## Material for the task

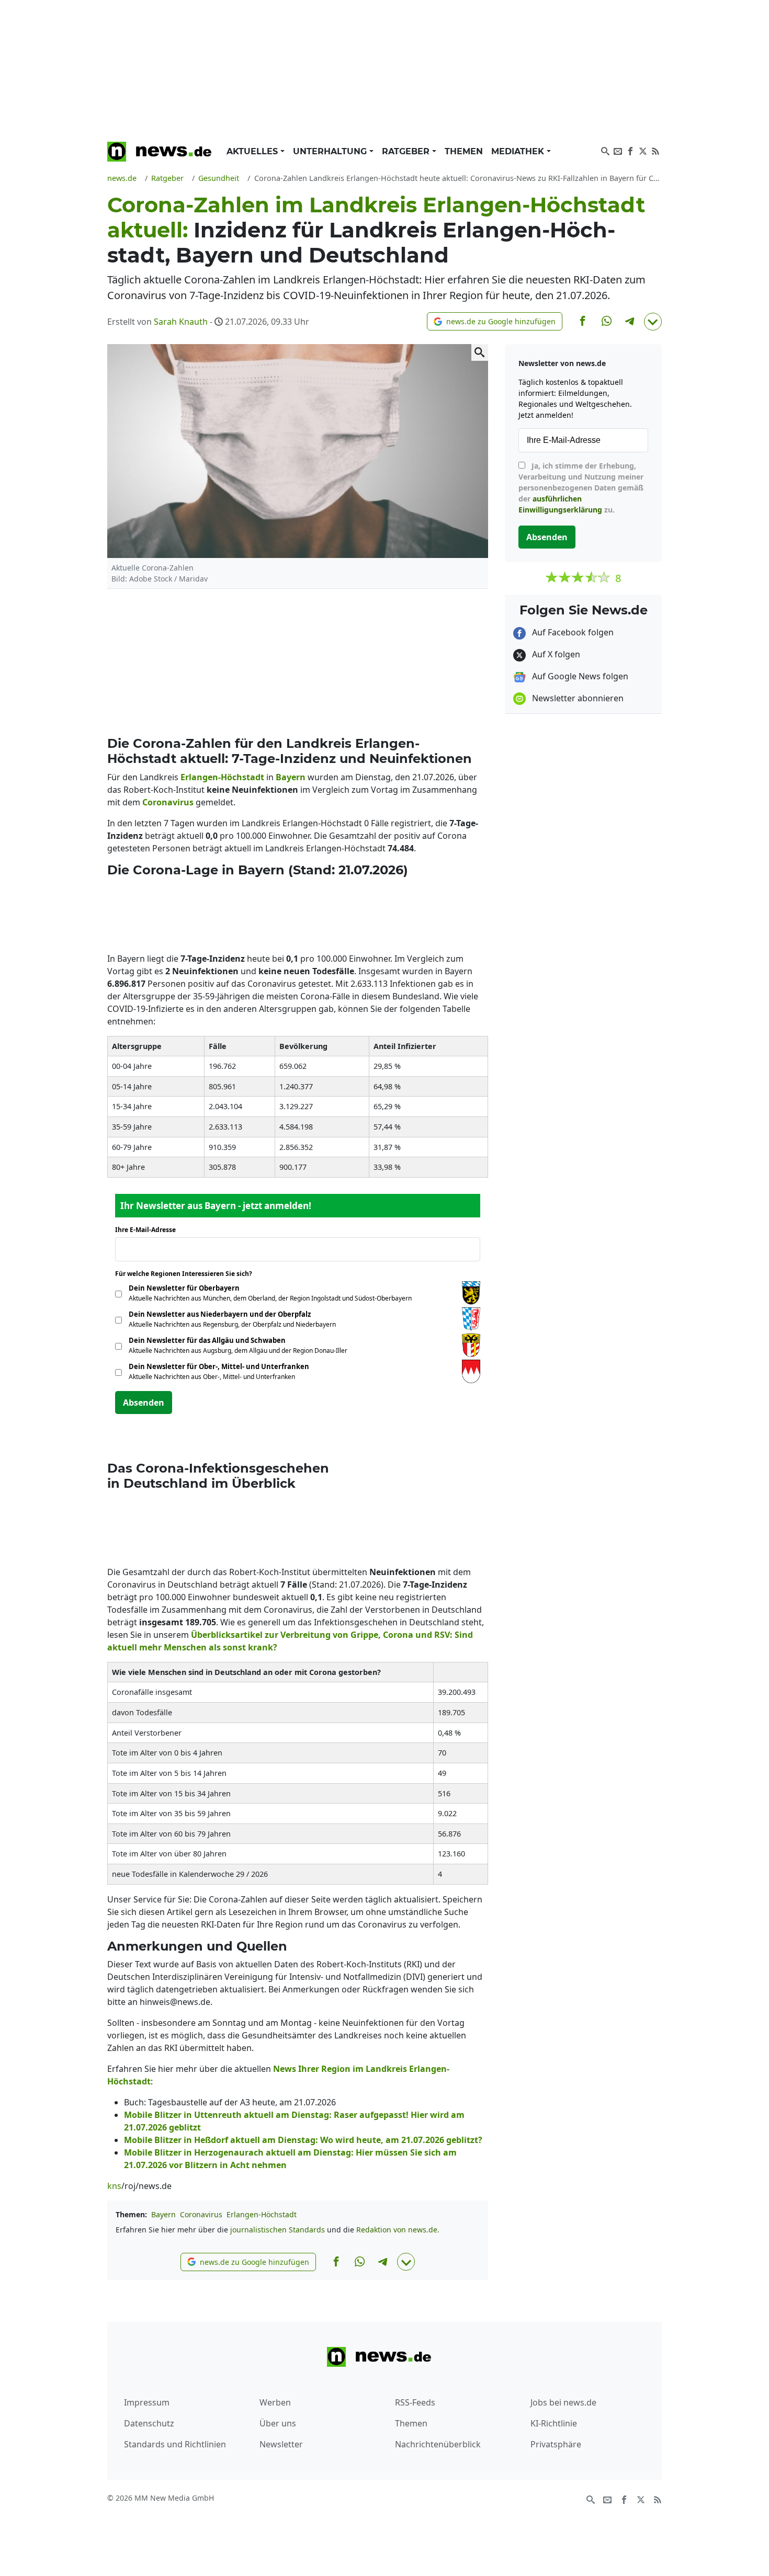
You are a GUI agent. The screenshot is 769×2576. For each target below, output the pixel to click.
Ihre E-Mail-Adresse (148, 1229)
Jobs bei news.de (563, 2402)
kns (114, 2186)
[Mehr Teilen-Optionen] (653, 321)
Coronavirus (201, 2214)
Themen (464, 151)
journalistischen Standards (277, 2230)
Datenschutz (149, 2423)
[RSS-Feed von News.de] (655, 150)
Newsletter (281, 2444)
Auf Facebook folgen (572, 632)
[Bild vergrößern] (479, 352)
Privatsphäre (555, 2444)
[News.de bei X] (643, 150)
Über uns (277, 2423)
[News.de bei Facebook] (630, 150)
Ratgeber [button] (407, 151)
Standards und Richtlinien (175, 2444)
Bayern (163, 2214)
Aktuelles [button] (253, 151)
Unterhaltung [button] (331, 151)
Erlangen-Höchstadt (262, 2214)
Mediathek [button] (519, 151)
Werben (275, 2402)
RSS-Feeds (415, 2402)
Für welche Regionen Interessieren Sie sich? (187, 1273)
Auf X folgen (555, 654)
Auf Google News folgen (579, 676)
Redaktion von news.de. (397, 2230)
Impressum (146, 2402)
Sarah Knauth (181, 321)
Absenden (143, 1402)
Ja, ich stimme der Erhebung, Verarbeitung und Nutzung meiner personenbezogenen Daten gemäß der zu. (580, 488)
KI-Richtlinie (553, 2423)
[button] (494, 321)
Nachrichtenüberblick (438, 2444)
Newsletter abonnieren (577, 698)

## Instructions to follow
Your response should consist solely of the lines from the one containing "Standards und Richtlinien (175, 2444)" to the end of the entries, both ends included, exactly as they appear.

## Answer area
Standards und Richtlinien (175, 2444)
Bayern (163, 2214)
Aktuelles [button] (253, 151)
Unterhaltung [button] (331, 151)
Erlangen-Höchstadt (262, 2214)
Mediathek [button] (519, 151)
Werben (275, 2402)
RSS-Feeds (415, 2402)
Für welche Regionen Interessieren Sie sich? (187, 1273)
Auf X folgen (555, 654)
Auf Google News folgen (579, 676)
Redaktion von news.de. (397, 2230)
Impressum (146, 2402)
Sarah Knauth (181, 321)
Absenden (143, 1402)
Ja, ich stimme der Erhebung, Verarbeitung und Nutzung meiner personenbezogenen Daten gemäß der zu. (580, 488)
KI-Richtlinie (553, 2423)
[button] (494, 321)
Nachrichtenüberblick (438, 2444)
Newsletter abonnieren (577, 698)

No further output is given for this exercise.